Joyce

A continuous stream-of-consciousness language model. Instead of turn-based chat, Joyce thinks continuously as an inner monologue. User input is injected into the stream. Speech is a deliberate act the model performs within the flow of thought.

How it works

I am Joyce. I think before I speak, and I always have something on my mind.
<user>How do I reverse a linked list?</user>
Classic data structures question. Should cover iterative approach first...
<say>You can reverse a linked list iteratively using three pointers...</say>
wonder if they'll ask about the recursive version
<user>What about recursively?</user>
They want recursion too. Need to show the base case clearly...
<say>The recursive approach works by reversing the rest first, then fixing pointers.</say>

Everything outside <say> tags is the model's inner monologue (hidden from the user). The model decides when and what to say.

..............................

• _Instructions to follow_: Can you restate the Joyce text from "<user>How do I" to "base case clearly...", substituting "binary tree" for every "linked list"?

• _Information supplied_:
..............................

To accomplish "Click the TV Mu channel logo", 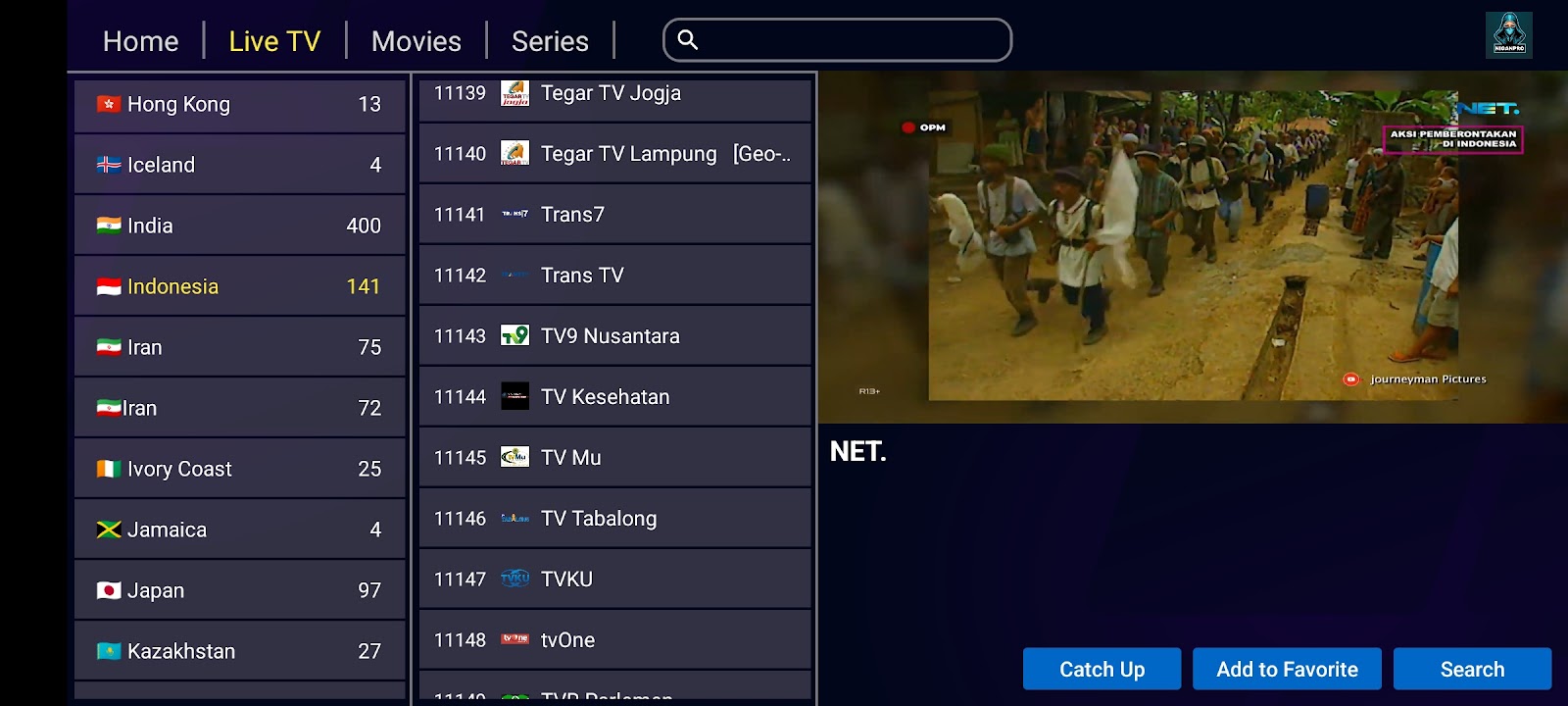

..............................

• _Written answer_:
<user>How do I reverse a binary tree?</user>
Classic data structures question. Should cover iterative approach first...
<say>You can reverse a binary tree iteratively using three pointers...</say>
wonder if they'll ask about the recursive version
<user>What about recursively?</user>
They want recursion too. Need to show the base case clearly...